The evening, as before, was filled with poetry, music and quiet drama. The darkened hallways were lined with LCD tea-light candles in paper bags punctured by delicate star formations, creating a quiet tone.

The night began with an hypnotic second century melody called "Hymn to the Sun," followed by "First Winter," a poem by Mark Evan Chimsky.

In the first section of the celebration, called "Knowing the Twilight," the song "Sure on This Shining Night" by Samuel Barber was followed by a hymn: "Dark of Winter" by Shelley Jackson Denman. Then a figure in a sparkling dark cloak, wearing a dark mask, entered and lit an enormous ice chalice in the center of the darkened room.
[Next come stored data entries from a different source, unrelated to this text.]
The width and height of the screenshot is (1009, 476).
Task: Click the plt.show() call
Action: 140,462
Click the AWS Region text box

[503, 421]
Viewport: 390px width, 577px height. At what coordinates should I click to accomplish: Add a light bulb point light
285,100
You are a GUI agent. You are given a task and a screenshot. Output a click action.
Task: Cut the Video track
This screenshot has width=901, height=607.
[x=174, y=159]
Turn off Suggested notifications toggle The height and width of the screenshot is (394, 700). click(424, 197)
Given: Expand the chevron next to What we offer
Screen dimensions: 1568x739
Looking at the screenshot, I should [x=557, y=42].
The audience sat in concentric rows with four aisles. One by one, elaborately costumed and masked figures came from each direction, North, South, East and West, carrying candles which they set into the ice chalice. A musical meditation called "Orion" followed. The music was exquisite, featuring singers and live musicians playing piano, shuttle pipes, violins, a singing bowl, flute, and clarinet.
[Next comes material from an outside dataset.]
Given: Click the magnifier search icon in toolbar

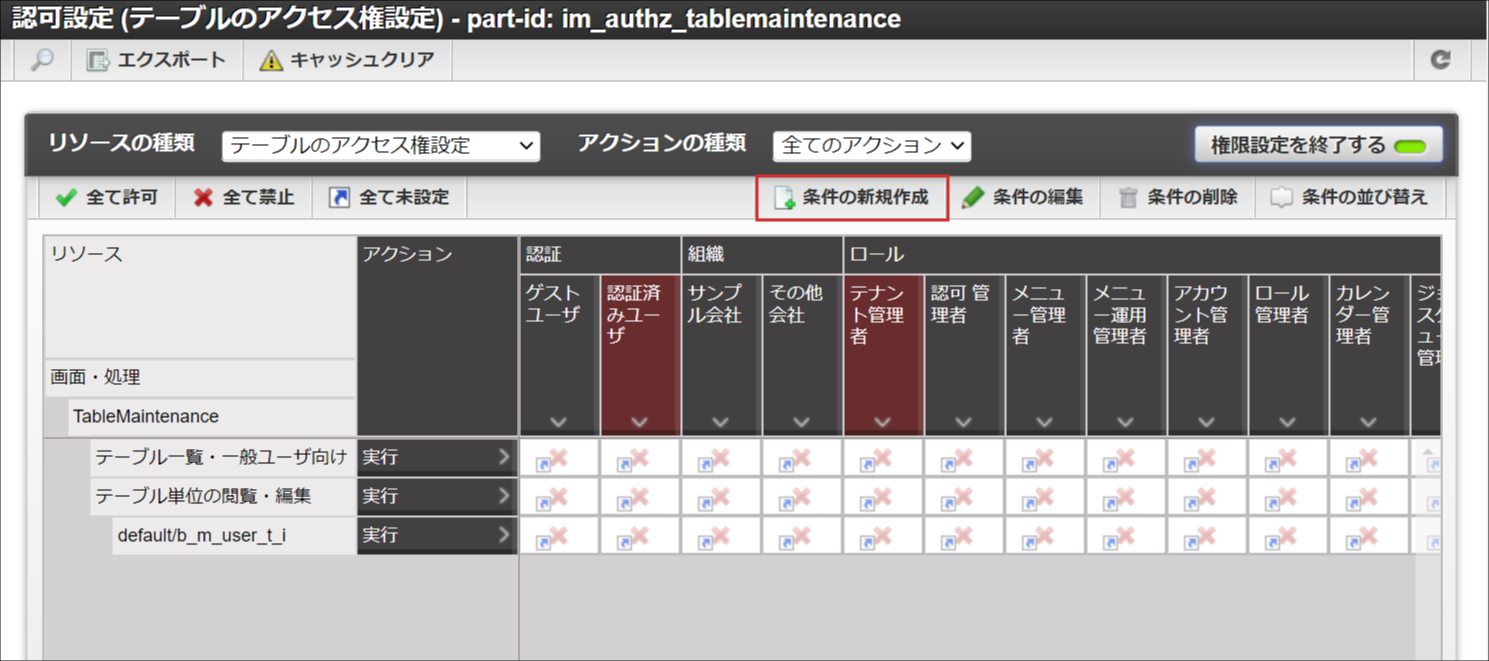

The next section, "Embracing the Dark" opened with a Rilke Poem, "On Darkness."

This translation by David Whyte is, I think, similar to what we heard:

"You darkness from which I come,

I love you more than all the fires
that fence out the world,
for the fire makes a circle
for everyone
so that no one sees you anymore.
But darkness holds it all:
the shape and the flame,
the animal and myself,
how it holds them,
all powers, all sight —

and it is possible: its great strength
is breaking into my body.
I have faith in the night."

A reading ("To Know the Dark" by Wendell Berry) was followed by "Epitaph," by Sarah Williams and Joseph Haydn, sung in voices. A silent meditation plumbed the depths of the communal reverie.

"The Light Returns" started with a reading of "The Spiral Dance" by Starhawk and a chant ("Goddess of Light") followed by "Why I Wake Early" by Mary Oliver:

"Hello, sun in my face.

Hello, you who made the morning

and spread it over the fields

and into the faces of the tulips

and the nodding morning glories,

and into the windows of, even, the

miserable and the crotchety –

best preacher that ever was,

dear star, that just happens

to be where you are in the universe

to keep us from ever-darkness,

to ease us with warm touching,

to hold us in the great hands of light –

good morning, good morning, good morning.

Watch, now, how I start the day

in happiness, in kindness."

The most dramatic part of the program was when The Sun, dressed in glittering robes of orange and yellow, bearing a goblet glowing with a candle, and wearing a golden mask, entered and, as the lights came up, danced gracefully through the room before settling on a golden throne.

The final section, "Sharing the Light," contained more readings and the entrance of The Green Man, dressed in a green mask, his arms entwined with green vines.

The gathering sang the hymn "We Are One" and after parting words about the solstice, closed with "The Solstice Carol."

This divine celebration was, once again, a potent acknowledgement of the forces of darkness and light, a sharing of the gifts of spirit and life, a way to share reflections on the past while casting forth renewed energy and hope for the coming year.

To Know The Dark
by Wendell Berry

To go in the dark with a light is to know the light.
To know the dark, go dark. Go without sight,
and find that the dark, too, blooms and sings,
and is traveled by dark feet and dark wings.